─── Data excerpts ───
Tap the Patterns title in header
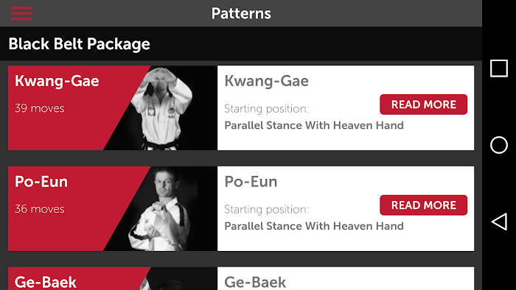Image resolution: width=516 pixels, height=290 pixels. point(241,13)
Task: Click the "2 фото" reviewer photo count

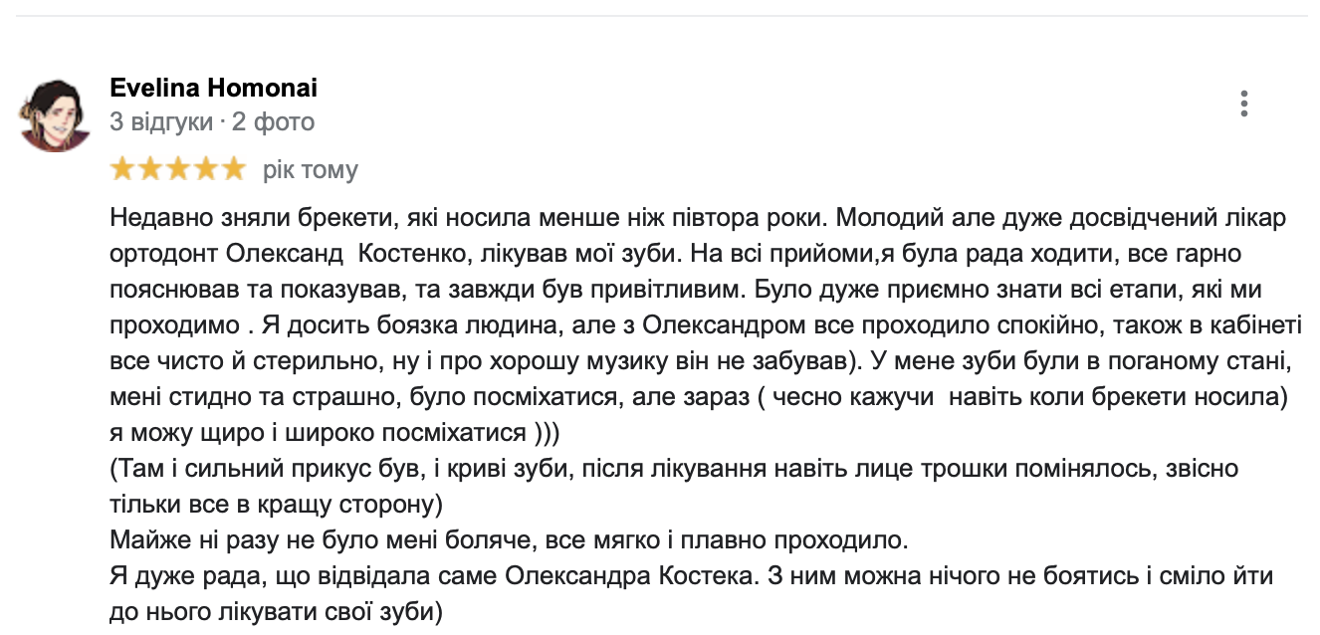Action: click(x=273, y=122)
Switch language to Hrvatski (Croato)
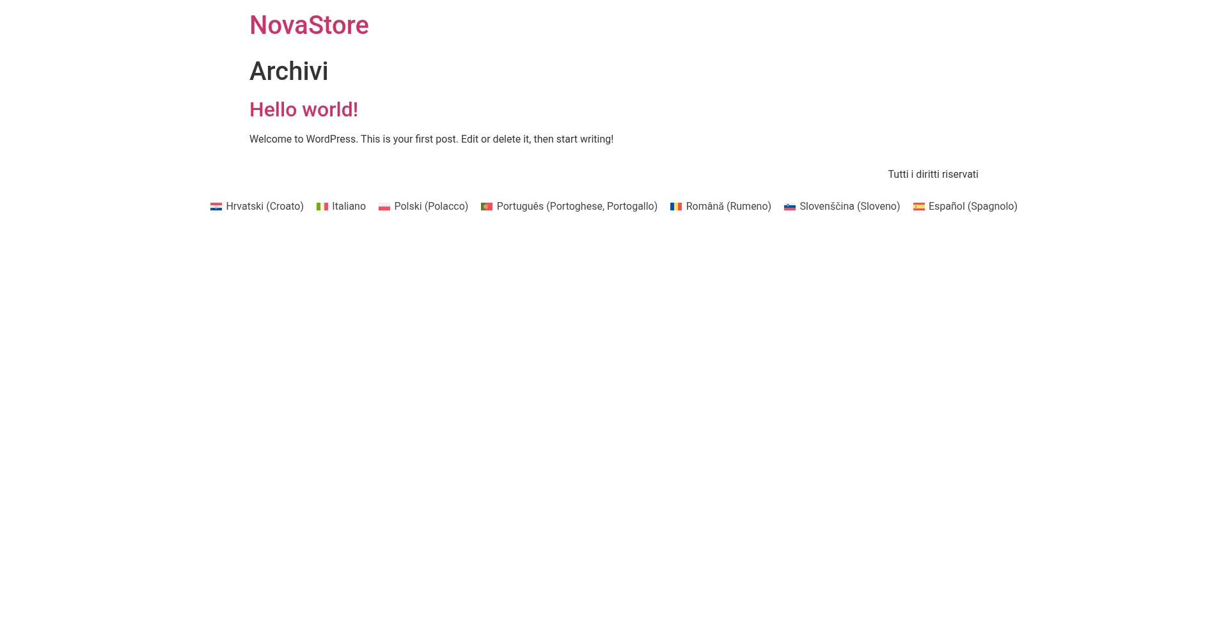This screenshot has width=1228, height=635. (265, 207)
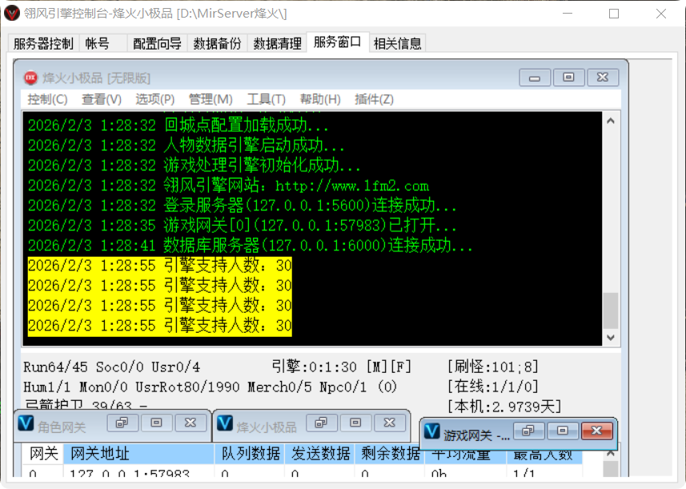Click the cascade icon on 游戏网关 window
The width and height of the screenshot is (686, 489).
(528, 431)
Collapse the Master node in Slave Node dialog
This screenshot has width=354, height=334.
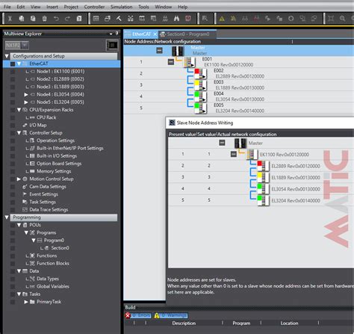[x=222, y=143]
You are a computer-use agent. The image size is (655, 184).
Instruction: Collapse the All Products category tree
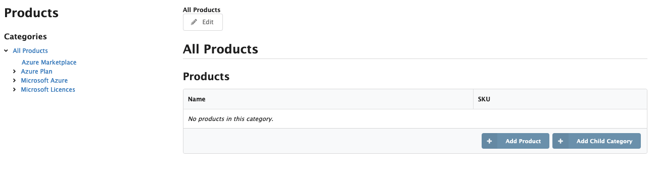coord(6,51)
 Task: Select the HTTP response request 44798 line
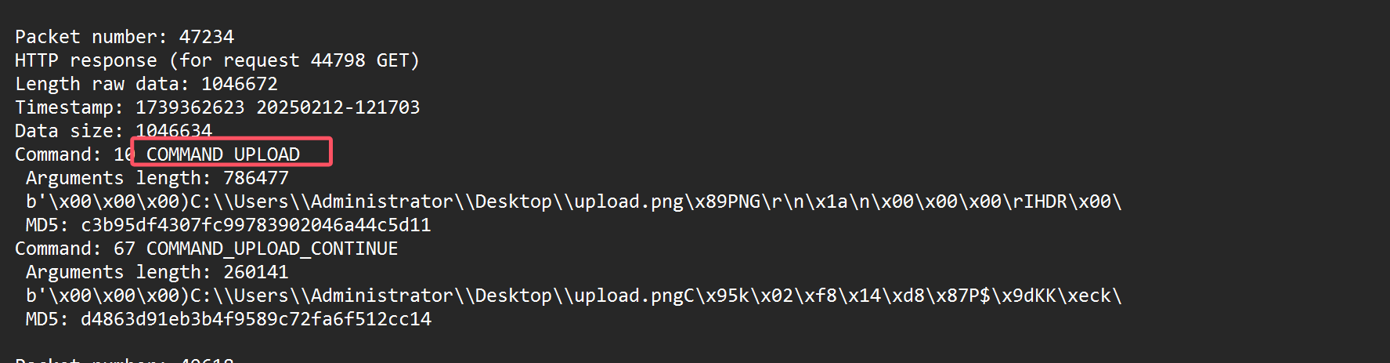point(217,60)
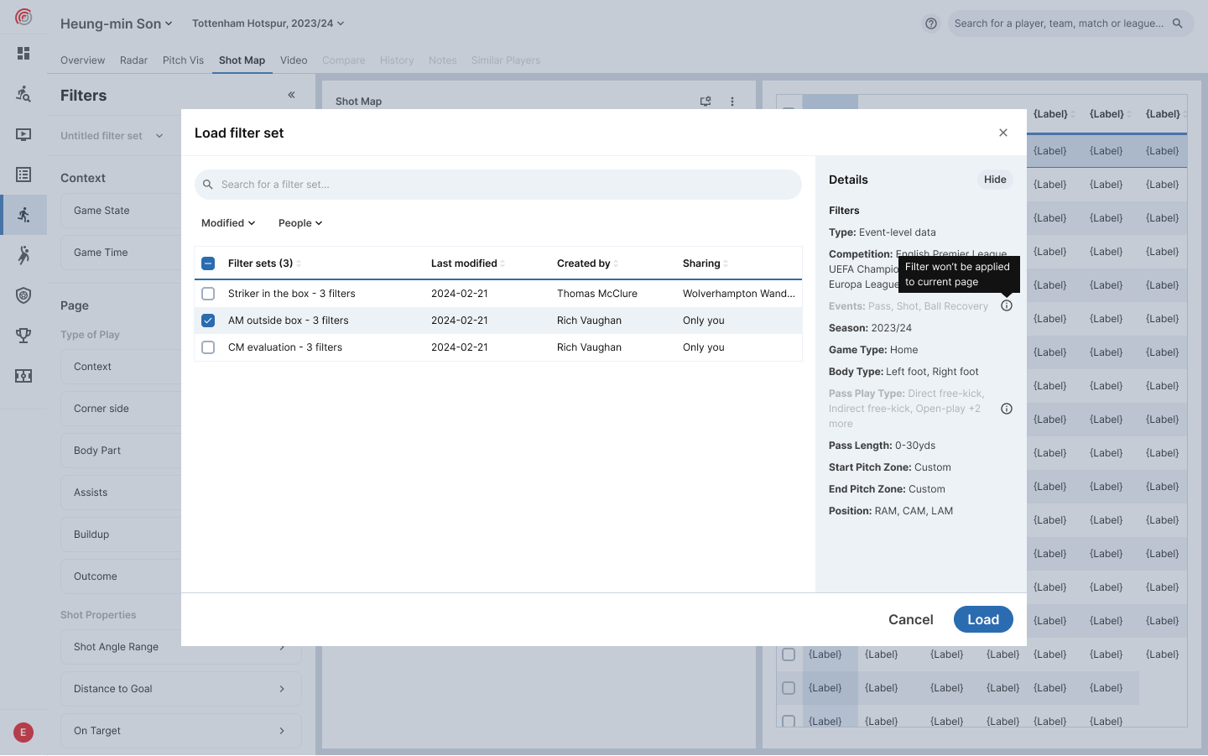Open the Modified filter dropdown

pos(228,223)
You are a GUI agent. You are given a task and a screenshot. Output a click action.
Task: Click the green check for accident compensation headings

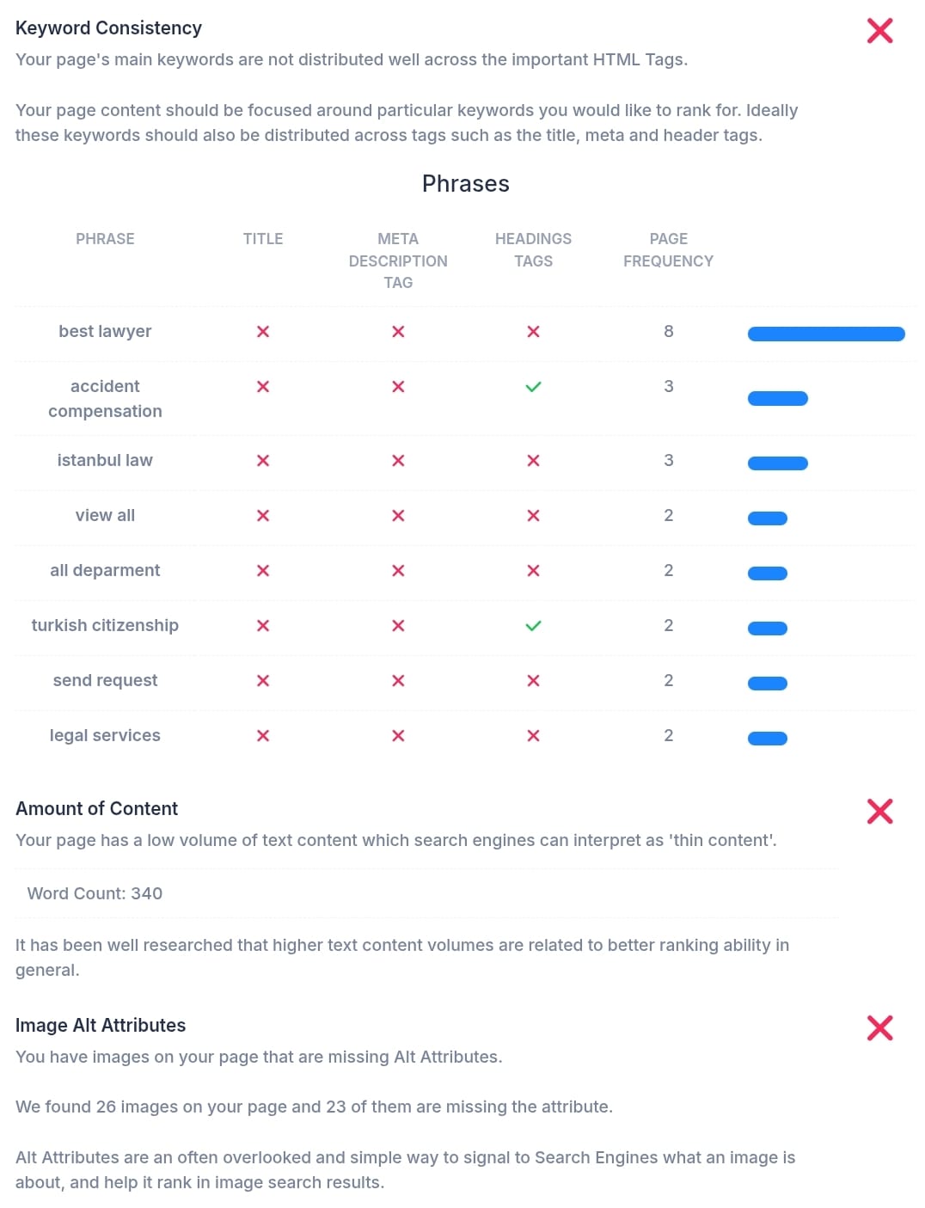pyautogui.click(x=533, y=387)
───
* Work to complete *
Only the lines from the one containing "You are a computer-use" through the last line of the entries above, both included, belong in the answer, written out exactly; pictures do not.

* Answer for the task *
You are a computer-use agent. The image size is (655, 184).
Instruction: Collapse the All Products category tree
coord(6,51)
 Task: Select the HTTP response request 44798 line
point(217,60)
Open the Modified filter dropdown

pos(228,223)
You are a GUI agent. You are given a task and a screenshot. Output a click action.
Task: Click the green check for accident compensation headings

pyautogui.click(x=533, y=387)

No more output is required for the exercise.